All of the ECE courses that the labs in series cover.

National Instruments has provided a set of seven example labs designed to show exactly that. They are a free download and available to anyone. For the next few weeks I’ll be delving into these labs. I will be highlighting each of the 7 topics, tools they use, and what courses they might be useful for.

From the text:

Complementary Labs for Electrical Engineering contains seven labs designed to span multiple courses in a typical four-year Electrical Engineering undergraduate program. These labs are designed to show how the Analog Discovery 2 can be used to complement existing lab setups by providing a way for students to experiment and use hardware at home, without the pressure of having to finish a lab within a dedicated lab period. These labs do not cover a full-semester of topics; instead, these labs are meant to provide instructors with a few ideas on how they could integrate the Analog Discovery 2 into their own courses in order to give students a more holistic engineering experience.

To introduce the series, I’ll give a brief summary of each lab:

Lab 1: RC Circuits

This lab goes over the basic characteristics of RC Circuits, covering both DC and AC analysis, simulation, and experimentation. Students will learn about the equations that govern capacitor charging and discharging, the time constant, as well as low-pass and high-pass filters. Advanced students can build on the lab and challenge themselves to design band-pass and band-stop RC filters.

Lab 2: Active and Passive Filters

This lab introduces the basic terminology of filters such as slope, passband, stopband, and cut-off frequency. Students will learn about transfer functions for passive and active filters. Advanced students can challenge themselves with exploring higher-order active filter implementations, such as Chebyshev and Butterworth.

Lab 3: Amplifier Frequency Response

This lab introduces the importance of circuit frequency response. Students will look at the frequency response of two amplifier circuits, one made with transistors and the other opamps. By comparing the small changes in their frequency responses while still providing the same overall function, students will learn about what design considerations need to be taken depending on the input frequency range. Advanced students can challenge themselves to design with high speed opamps and compare the results.

Lab 4: Full-Wave Rectifiers

This lab builds a full-wave bridge rectifier and explores the IV curve of a diode. Students first simulate and build the rectifier to get experience with what a rectifier is. Next, students use LabVIEW to explore the individual components of the rectifier to visualize and understand how they limit the operating range of the rectifier. Advanced students can choose to explore how to overcome the threshold voltage limit when using diodes in a rectifier or to explore more about programming practices and user-friendliness.

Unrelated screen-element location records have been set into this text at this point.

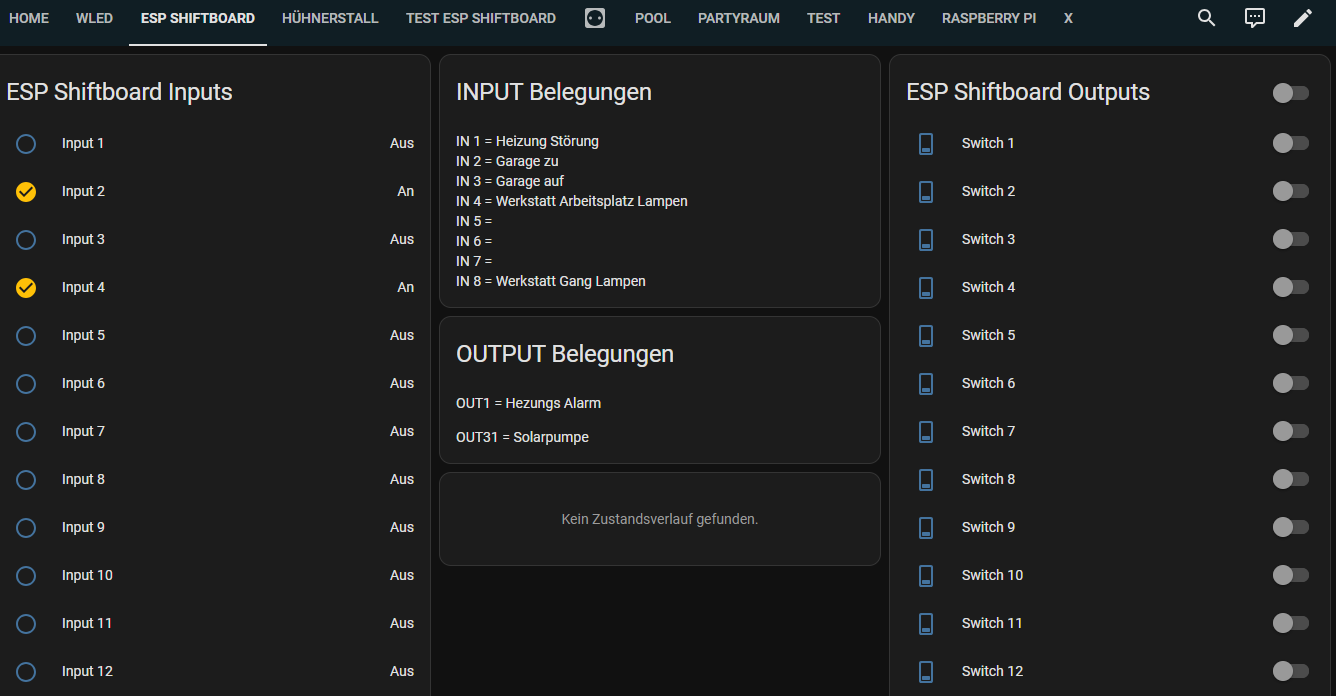The image size is (1336, 696).
Task: Toggle the master switch beside ESP Shiftboard Outputs
Action: pyautogui.click(x=1290, y=92)
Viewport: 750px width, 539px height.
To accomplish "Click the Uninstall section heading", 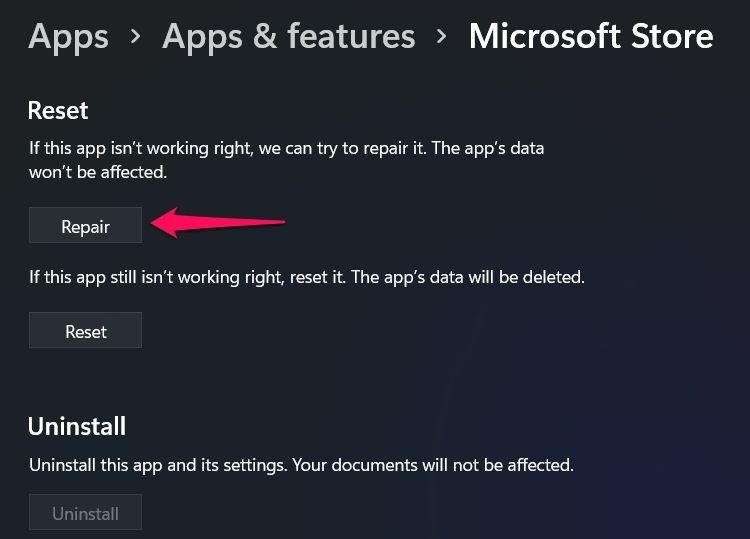I will (77, 426).
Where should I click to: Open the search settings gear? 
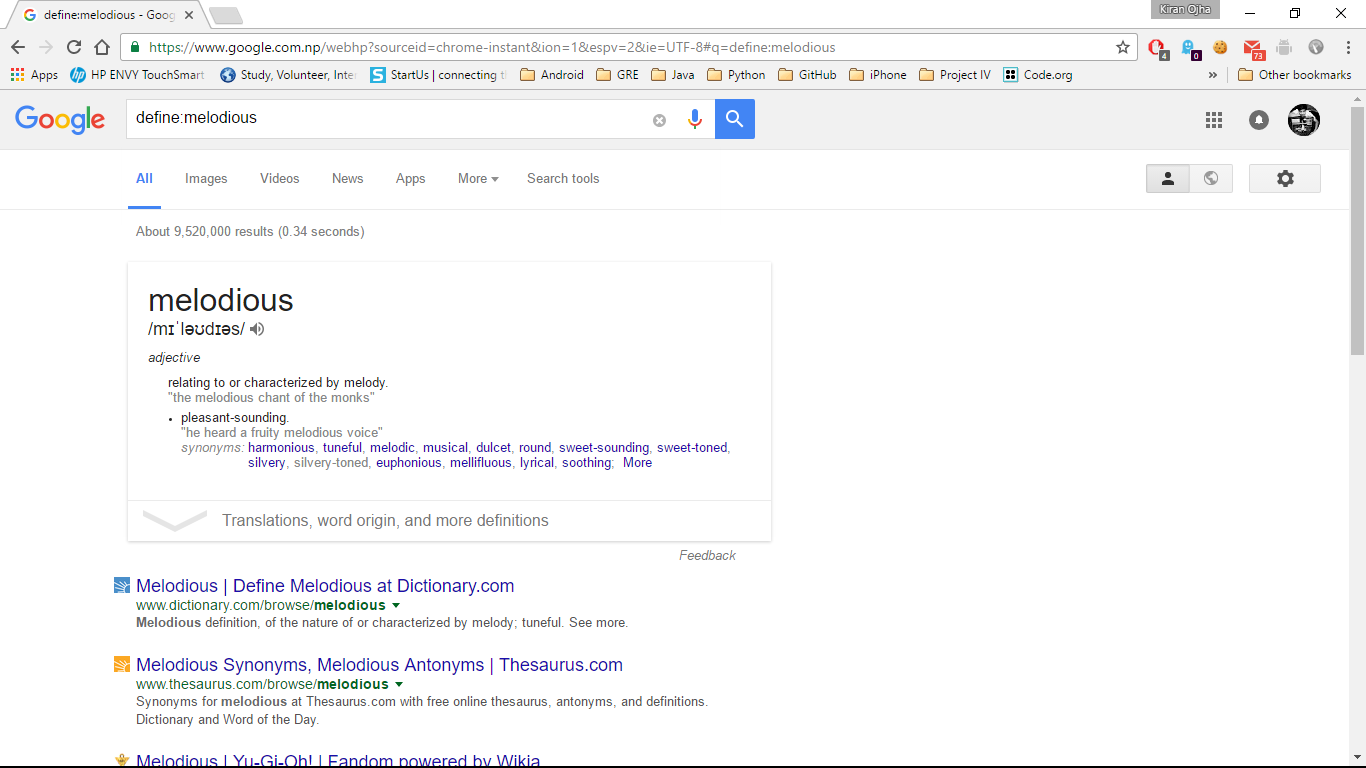1285,178
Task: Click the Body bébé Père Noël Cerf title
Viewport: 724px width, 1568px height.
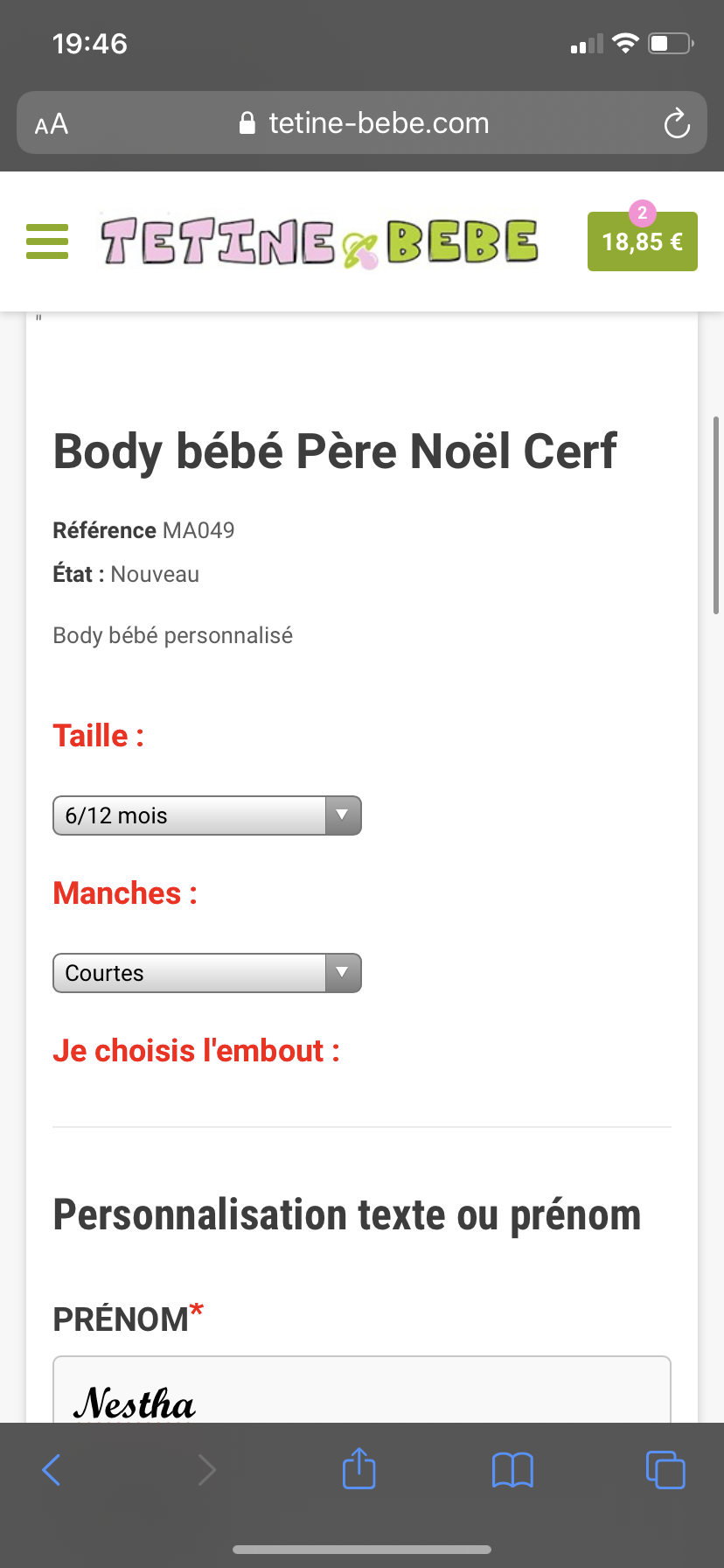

Lab 5: Amplitude Modulation and Demodulation

This lab gives a basic introduction to communications theory with amplitude modulation and demodulation. Students will explore the mathematical theory behind amplitude modulation and use the Analog Discovery 2 to visualize the effects of amplitude modulation in the time and frequency domains. Next, students will use LabVIEW to program an AM demodulator. Students will use the AM demodulator they programmed to explore and visualize how the modulation coefficient affects the demodulated signal, as well as how different parameters such as windowing and averaging affect the FFT. Advanced students can challenge themselves to build a system to send data between two Analog Discovery 2s or build an analog AM demodulator.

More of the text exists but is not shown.